**Aim of the exercise**
Leaving out the pictures, return word for word the stretch of entries below from the line holding "Identify the click" through the line holding "Bolivia (782, 311)".

### Data in this exercise ###

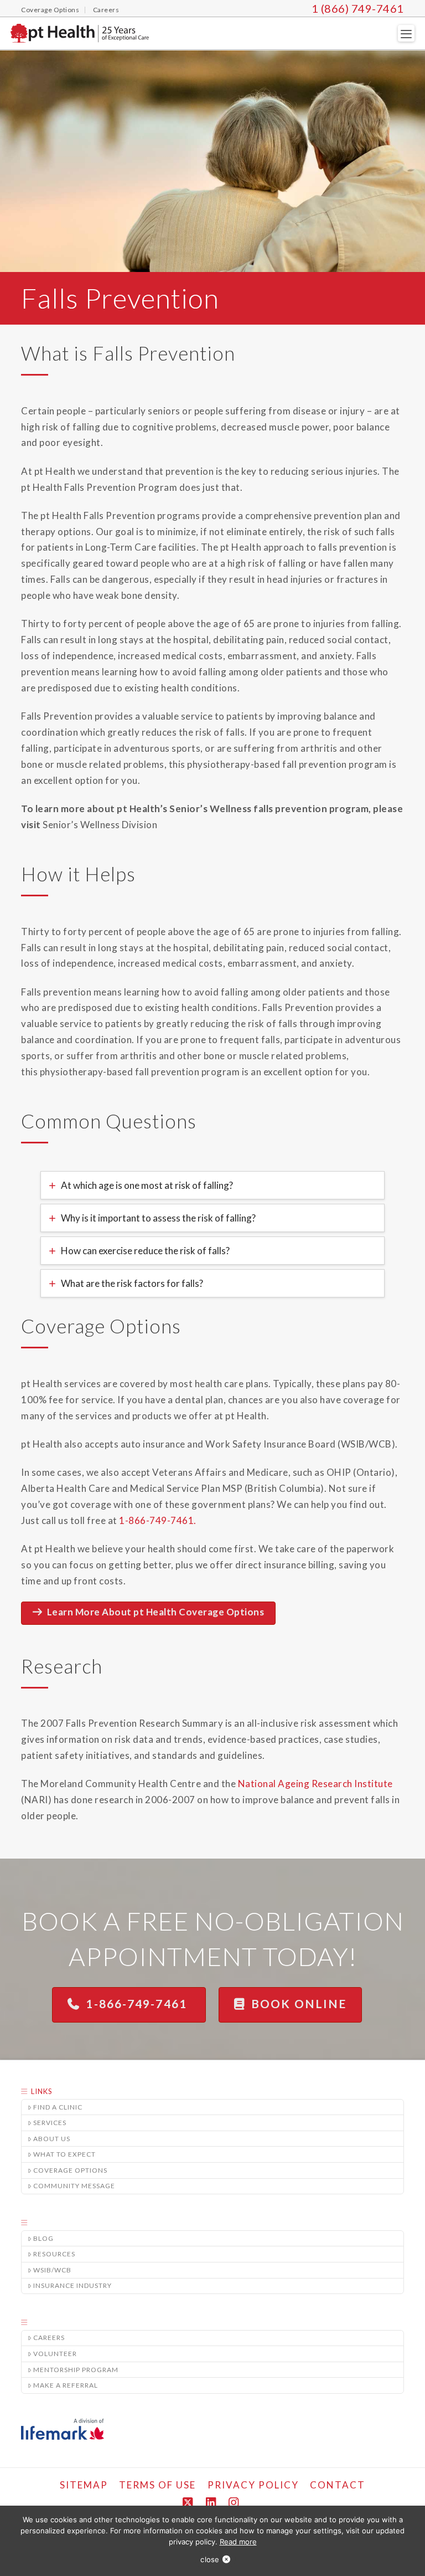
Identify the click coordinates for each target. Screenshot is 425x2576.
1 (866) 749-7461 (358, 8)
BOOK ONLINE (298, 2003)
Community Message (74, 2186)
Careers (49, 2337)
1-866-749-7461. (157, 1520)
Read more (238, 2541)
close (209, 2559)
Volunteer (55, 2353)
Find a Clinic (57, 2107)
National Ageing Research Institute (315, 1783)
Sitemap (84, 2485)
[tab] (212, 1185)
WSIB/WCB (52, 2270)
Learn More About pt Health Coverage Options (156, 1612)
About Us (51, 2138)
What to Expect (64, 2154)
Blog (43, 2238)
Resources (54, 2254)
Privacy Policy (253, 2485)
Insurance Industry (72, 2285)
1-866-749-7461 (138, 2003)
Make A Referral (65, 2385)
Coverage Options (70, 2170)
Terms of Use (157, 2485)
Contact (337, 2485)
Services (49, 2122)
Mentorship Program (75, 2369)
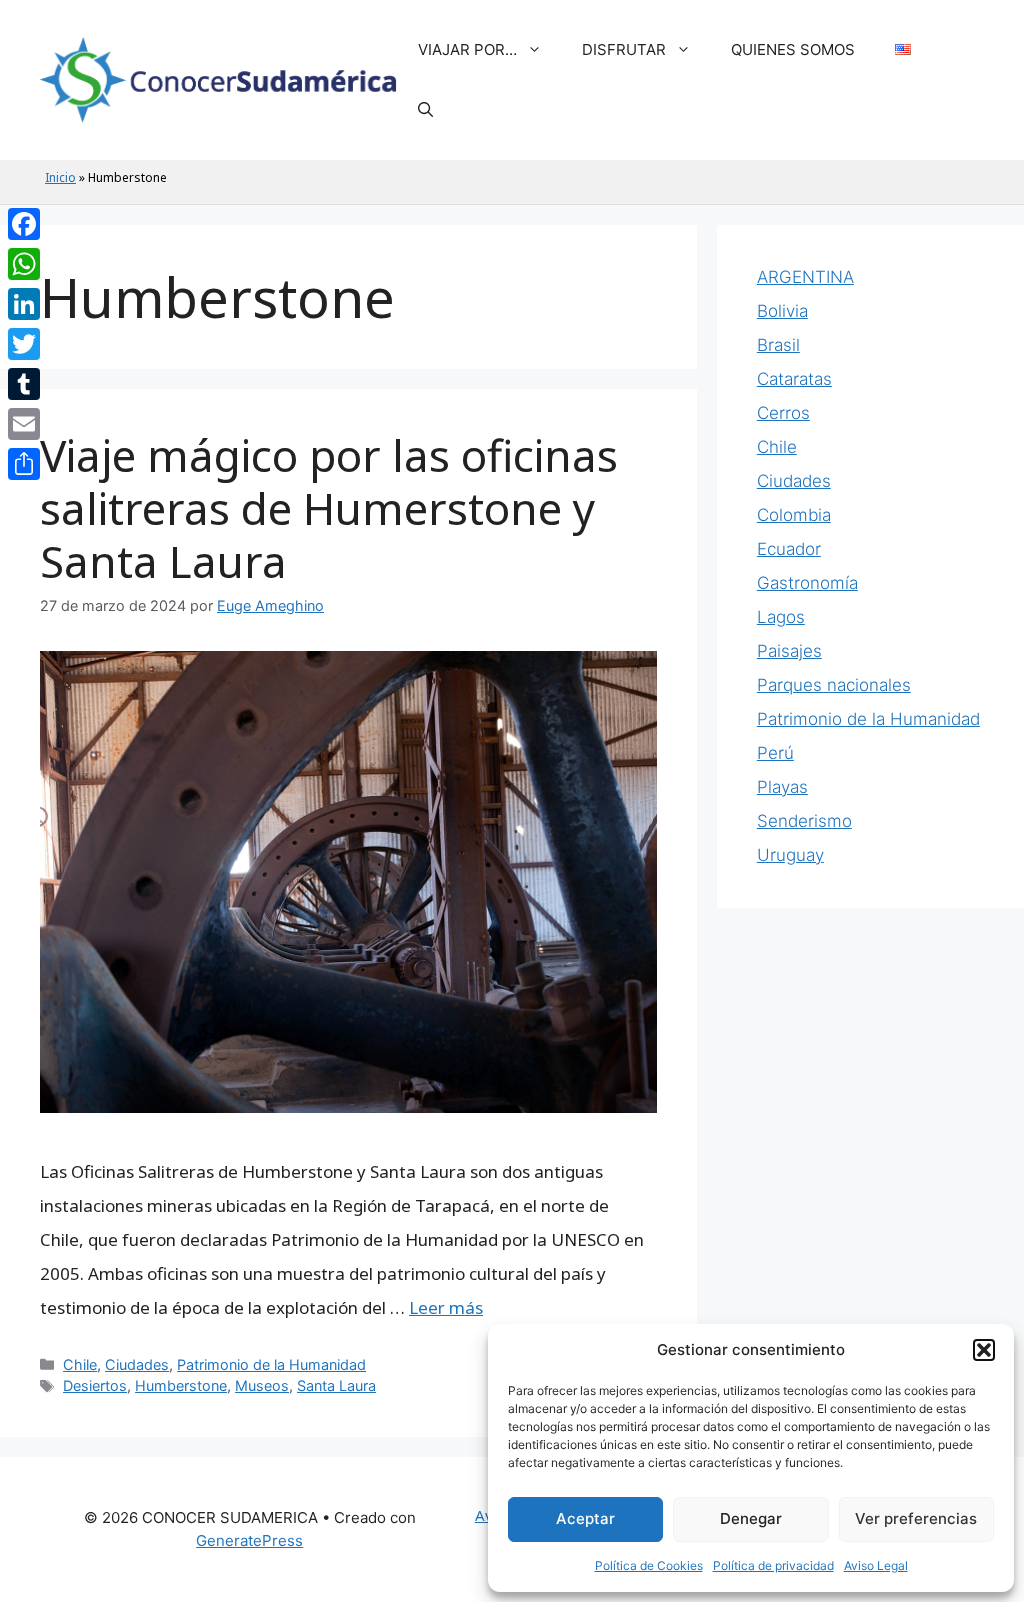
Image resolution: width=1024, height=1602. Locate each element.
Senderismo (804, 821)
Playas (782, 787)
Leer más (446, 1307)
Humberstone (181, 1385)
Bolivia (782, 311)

###
### Data in this exercise ###

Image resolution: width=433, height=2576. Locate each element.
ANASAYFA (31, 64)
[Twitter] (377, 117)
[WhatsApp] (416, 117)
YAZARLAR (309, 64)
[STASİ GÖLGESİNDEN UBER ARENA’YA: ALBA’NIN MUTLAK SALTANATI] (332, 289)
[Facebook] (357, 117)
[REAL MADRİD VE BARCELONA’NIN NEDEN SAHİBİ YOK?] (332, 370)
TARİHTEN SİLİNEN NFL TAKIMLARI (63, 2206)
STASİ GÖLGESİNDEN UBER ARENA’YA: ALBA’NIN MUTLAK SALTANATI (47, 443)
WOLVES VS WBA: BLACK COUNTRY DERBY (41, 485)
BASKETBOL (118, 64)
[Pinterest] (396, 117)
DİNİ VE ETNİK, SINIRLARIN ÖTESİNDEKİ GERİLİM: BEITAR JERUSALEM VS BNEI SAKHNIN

###

**Result of the exercise**
Identify the click coordinates for each target. Screenshot is 425x2576.
1 (866) 749-7461 (358, 8)
BOOK ONLINE (298, 2003)
Community Message (74, 2186)
Careers (49, 2337)
1-866-749-7461. (157, 1520)
Read more (238, 2541)
close (209, 2559)
Volunteer (55, 2353)
Find a Clinic (57, 2107)
National Ageing Research Institute (315, 1783)
Sitemap (84, 2485)
[tab] (212, 1185)
WSIB/WCB (52, 2270)
Learn More About pt Health Coverage Options (156, 1612)
About Us (51, 2138)
What to Expect (64, 2154)
Blog (43, 2238)
Resources (54, 2254)
Privacy Policy (253, 2485)
Insurance Industry (72, 2285)
1-866-749-7461 (138, 2003)
Make A Referral (65, 2385)
Coverage Options (70, 2170)
Terms of Use (157, 2485)
Contact (337, 2485)
Services (49, 2122)
Mentorship Program (75, 2369)
Image resolution: width=1024, height=1602. Locate each element.
Senderismo (804, 821)
Playas (782, 787)
Leer más (446, 1307)
Humberstone (181, 1385)
Bolivia (782, 311)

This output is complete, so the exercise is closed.